- Work to complete
The lines below, from the one holding "Given: Click the icon of 有种子却没速度 txt file" through the one holding "The width and", are to be restated word for word, with all images left out.

- The data
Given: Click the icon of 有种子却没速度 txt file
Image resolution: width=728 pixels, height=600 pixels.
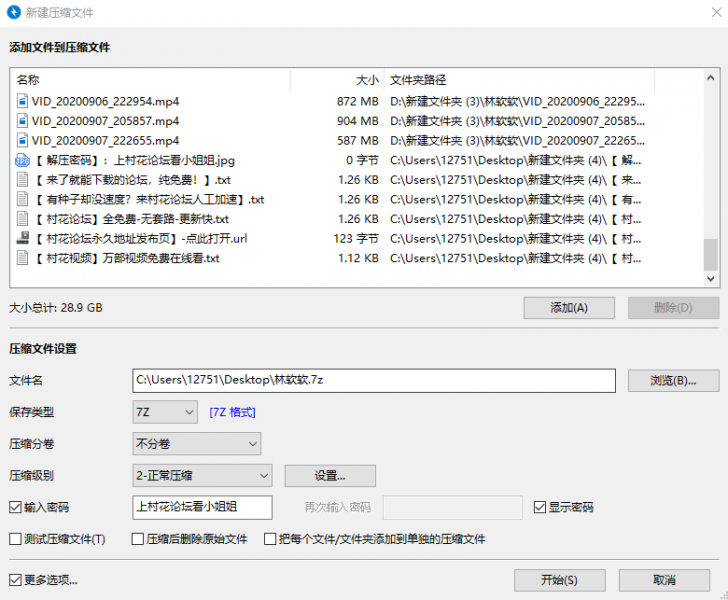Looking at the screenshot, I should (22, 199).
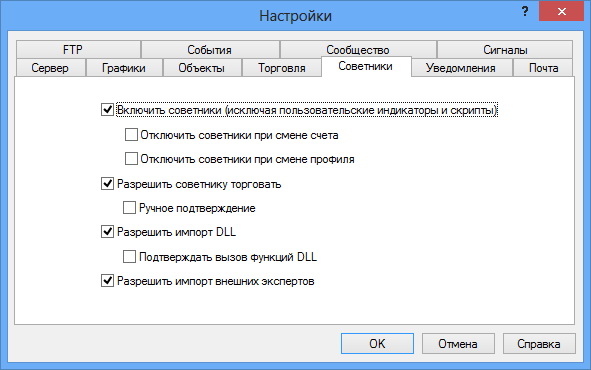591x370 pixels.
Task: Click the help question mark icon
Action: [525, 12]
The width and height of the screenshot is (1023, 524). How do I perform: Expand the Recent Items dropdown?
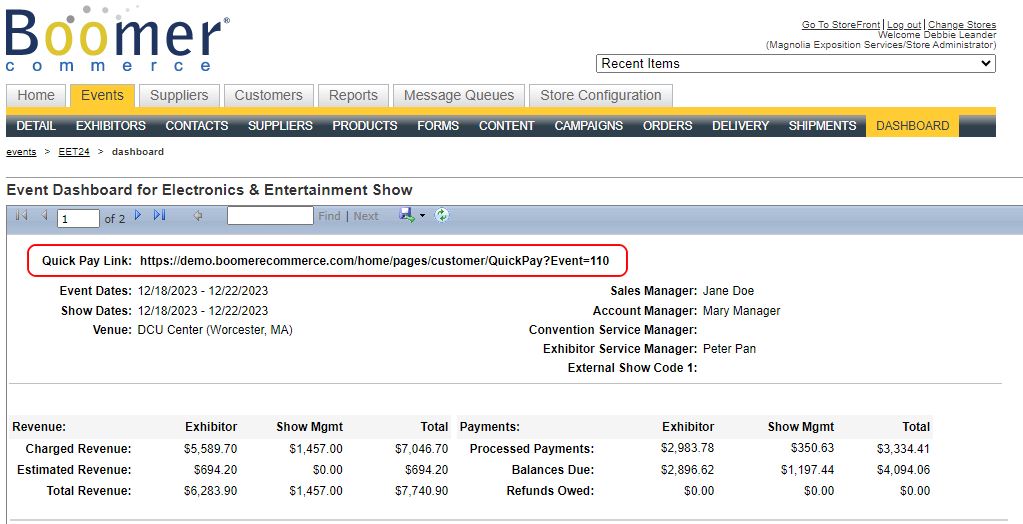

--

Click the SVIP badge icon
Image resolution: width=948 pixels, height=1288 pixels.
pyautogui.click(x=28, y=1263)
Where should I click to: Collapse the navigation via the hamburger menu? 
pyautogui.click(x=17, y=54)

- Response area
Given: Click the icon of 有种子却没速度 txt file
Image resolution: width=728 pixels, height=600 pixels.
Looking at the screenshot, I should (22, 199).
591x370 pixels.
Task: Click the help question mark icon
Action: [525, 12]
The width and height of the screenshot is (1023, 524). How do I perform: Expand the Recent Items dropdown?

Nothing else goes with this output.